Émile Ollivier, votre silence était souvent promesse de vie; et, puisqu’il advient qu’il se transforme en signal de mort, on éprouve le désir de le déchirer et de crier; on souhaite que retentisse et nous enveloppe le son d’une conque marine qui viendrait assourdir notre peine.
Émile Ollivier, nous nous étions fixé un rendez-vous.
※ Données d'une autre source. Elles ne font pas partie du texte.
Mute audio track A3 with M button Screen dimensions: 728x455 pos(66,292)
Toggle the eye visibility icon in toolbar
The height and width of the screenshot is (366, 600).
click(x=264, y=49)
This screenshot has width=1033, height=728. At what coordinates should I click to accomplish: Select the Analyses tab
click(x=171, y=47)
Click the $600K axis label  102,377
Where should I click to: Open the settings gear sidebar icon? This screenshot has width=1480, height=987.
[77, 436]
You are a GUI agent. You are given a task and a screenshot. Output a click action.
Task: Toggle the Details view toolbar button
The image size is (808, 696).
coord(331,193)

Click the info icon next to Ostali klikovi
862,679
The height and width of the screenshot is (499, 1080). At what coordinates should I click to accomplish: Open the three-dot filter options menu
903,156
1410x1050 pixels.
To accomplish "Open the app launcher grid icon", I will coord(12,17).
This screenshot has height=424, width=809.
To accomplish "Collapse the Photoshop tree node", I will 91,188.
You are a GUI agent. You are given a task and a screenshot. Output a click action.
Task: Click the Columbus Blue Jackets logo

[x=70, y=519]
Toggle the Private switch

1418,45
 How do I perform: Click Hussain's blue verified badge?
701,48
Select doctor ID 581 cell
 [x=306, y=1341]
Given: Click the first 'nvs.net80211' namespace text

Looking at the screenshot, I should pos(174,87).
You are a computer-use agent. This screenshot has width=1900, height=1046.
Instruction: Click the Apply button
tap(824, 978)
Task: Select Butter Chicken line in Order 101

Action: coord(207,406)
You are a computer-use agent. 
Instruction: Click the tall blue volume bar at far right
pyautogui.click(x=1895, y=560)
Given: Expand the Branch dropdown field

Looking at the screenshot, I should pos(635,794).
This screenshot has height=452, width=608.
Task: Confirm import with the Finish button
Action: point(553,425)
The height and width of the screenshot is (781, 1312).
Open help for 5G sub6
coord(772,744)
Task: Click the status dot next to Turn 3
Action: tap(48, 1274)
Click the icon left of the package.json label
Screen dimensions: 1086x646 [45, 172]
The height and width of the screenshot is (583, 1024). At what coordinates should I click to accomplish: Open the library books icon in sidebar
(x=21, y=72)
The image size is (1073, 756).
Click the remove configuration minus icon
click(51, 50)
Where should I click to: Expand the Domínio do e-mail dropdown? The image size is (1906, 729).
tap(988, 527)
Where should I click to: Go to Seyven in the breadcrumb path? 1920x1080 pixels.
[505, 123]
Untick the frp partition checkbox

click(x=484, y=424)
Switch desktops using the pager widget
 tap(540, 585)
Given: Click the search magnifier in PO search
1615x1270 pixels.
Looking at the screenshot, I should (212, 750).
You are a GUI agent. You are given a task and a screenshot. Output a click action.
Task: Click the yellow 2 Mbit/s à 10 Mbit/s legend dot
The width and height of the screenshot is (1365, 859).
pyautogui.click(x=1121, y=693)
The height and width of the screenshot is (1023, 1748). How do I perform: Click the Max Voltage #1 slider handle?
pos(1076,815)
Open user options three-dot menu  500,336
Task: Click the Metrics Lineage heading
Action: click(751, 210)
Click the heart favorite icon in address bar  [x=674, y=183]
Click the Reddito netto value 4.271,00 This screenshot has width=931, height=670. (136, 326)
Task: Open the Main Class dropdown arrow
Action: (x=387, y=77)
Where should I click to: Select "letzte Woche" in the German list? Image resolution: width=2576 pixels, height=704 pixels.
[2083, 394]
C’était le 2 décembre 2001, et vous êtes venu, simplement, généreusement, vous asseoir à notre table pour nous parler de votre oeuvre, de l’exil, de votre "enfance vive, celle de l’enfant qui regardait, devinait, supputait, attendait…". Et nous, membres d’un modeste club de lecture, nous étions là, à nous laisser bercer par votre voix grave et chaude; porter par vos paroles musicales et fluides, généreuses et inspirées; griser par ces images d’une grande beauté lyrique qui vous venaient tout naturellement. Nous étions suspendus à vos lèvres, accrochés à votre regard profond, attentif et serein; et vos réponses nous illuminaient. Moments précieux que l’on aurait voulu voir s’étendre et durer, encore et encore, et se renouveler.
Une année à peine est passée, et voici qu’en ce 10 novembre – alors que nous n’avons pas vu s’atténuer la lumière de l’été ni s’installer la grisaille de l’automne -, vous concluez une paix définitive, une paix qui nous laisse, nous qui vous aimons, dans une bien "amère solitude" à la veille de ce jour du Souvenir.
Pour la femme noire immigrante que je suis, vous êtes et resterez, Émile Ollivier, un modèle, un homme de classe, un grand humaniste empreint d’une exceptionnelle humanité; un artiste, véritable ciseleur de ces mots dont la mission, disiez-vous, était de nous apprendre à vivre.
"Les livres sont des bateaux, et les mots, leur équipage." Que les vents vous soient propices et douce, la traversée! Notre mémoire, elle, sera sans frontières.